Toward Enhancing Automated Credibility Assessment: A Model for Question Type Classification and a Tool for Linguistic Analysis
Assistant Professor, Rutgers University
The three objectives of this dissertation were to develop a question type model for predicting linguistic features of responses to interview questions, create a tool for linguistic analysis of documents, and use lexical bundle analysis to identify linguistic differences between fraudulent and non-fraudulent financial reports. First, The Moffitt Question Type Model (MQTM) was developed to aid in predicting linguistic features of responses to questions. It focuses on three context independent features of questions: tense (past vs. present vs. future), perspective (introspective vs. extrospective), and abstractness (concrete vs. conjectural). The MQTM was tested on responses to real-world pre-polygraph examination questions in which guilty (n = 27) and innocent (n = 20) interviewees were interviewed. The responses were grouped according to question type and the linguistic cues from each groups' transcripts were compared using independent samples t-tests with the following results: future tense questions elicited more future tense words than either past or present tense questions and present tense questions elicited more present tense words than past tense questions; introspective questions elicited more cognitive process words and affective words than extrospective questions; and conjectural questions elicited more auxiliary verbs, tentativeness words, and cognitive process words than concrete questions. Second, a tool for linguistic analysis of text documents, Structured Programming for Linguistic Cue Extraction (SPLICE), was developed to help researchers and software developers compute linguistic values for dictionarybased cues and cues that require natural language processing techniques. SPLICE implements a GUI interface for researchers and an API for developers. Finally, an analysis of 560 lexical bundles detected linguistic differences between 101 fraudulent and 101 non-fraudulent 10-K filings.
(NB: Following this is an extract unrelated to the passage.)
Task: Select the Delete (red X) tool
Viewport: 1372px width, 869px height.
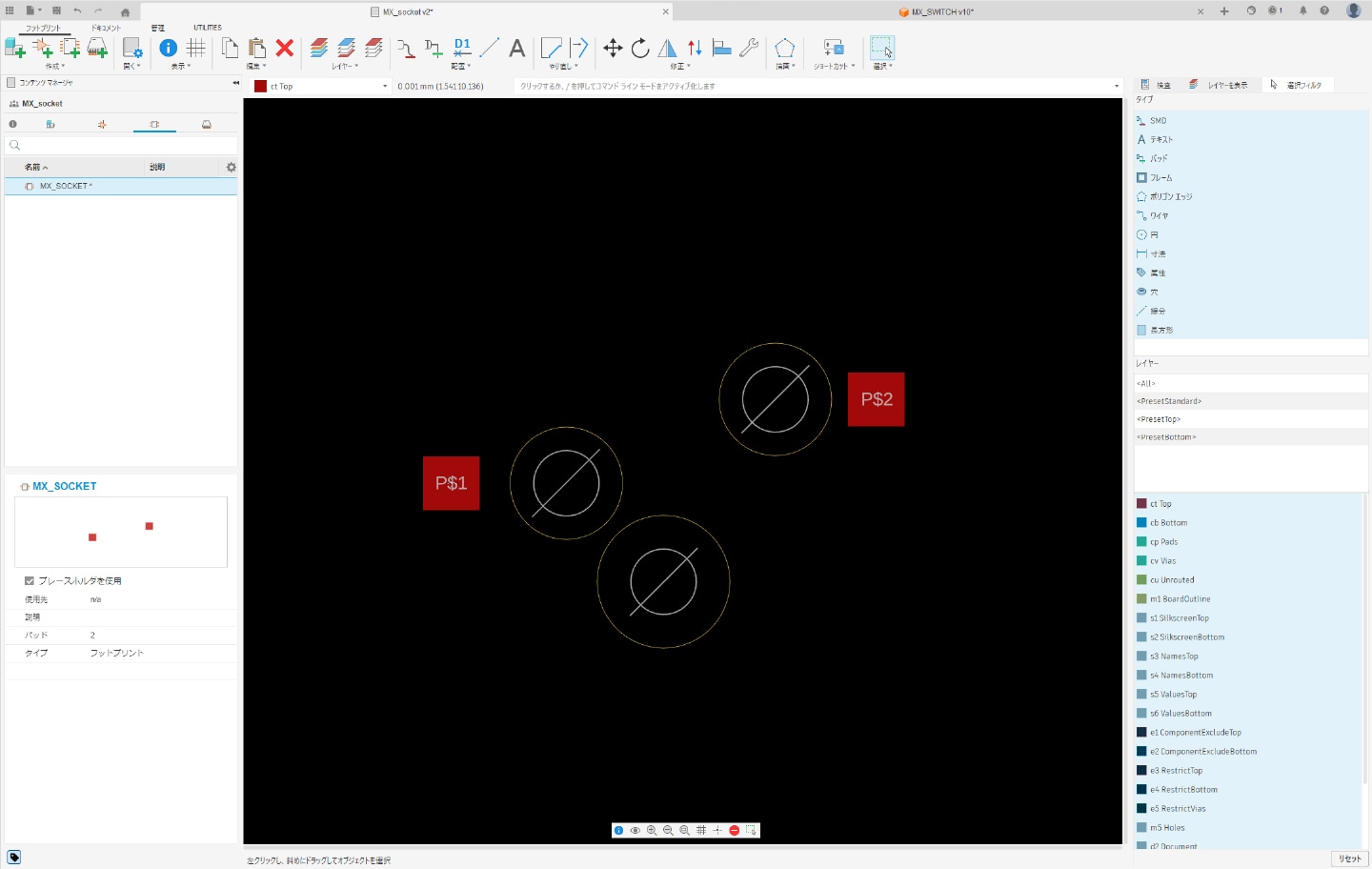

Phrases such as "the fair value of," and "goodwill and other intangible assets" were used at a much higher rate in fraudulent 10-Ks. A principal component analysis reduced the number of variables to 88 orthogonal components which were used in a discriminant analysis that classified the documents with 71% accuracy. Findings in this dissertation suggest the MQTM could be used to predict features of interviewee responses in most contexts and that lexical bundle analysis is a viable tool for discriminating between fraudulent and non-fraudulent text.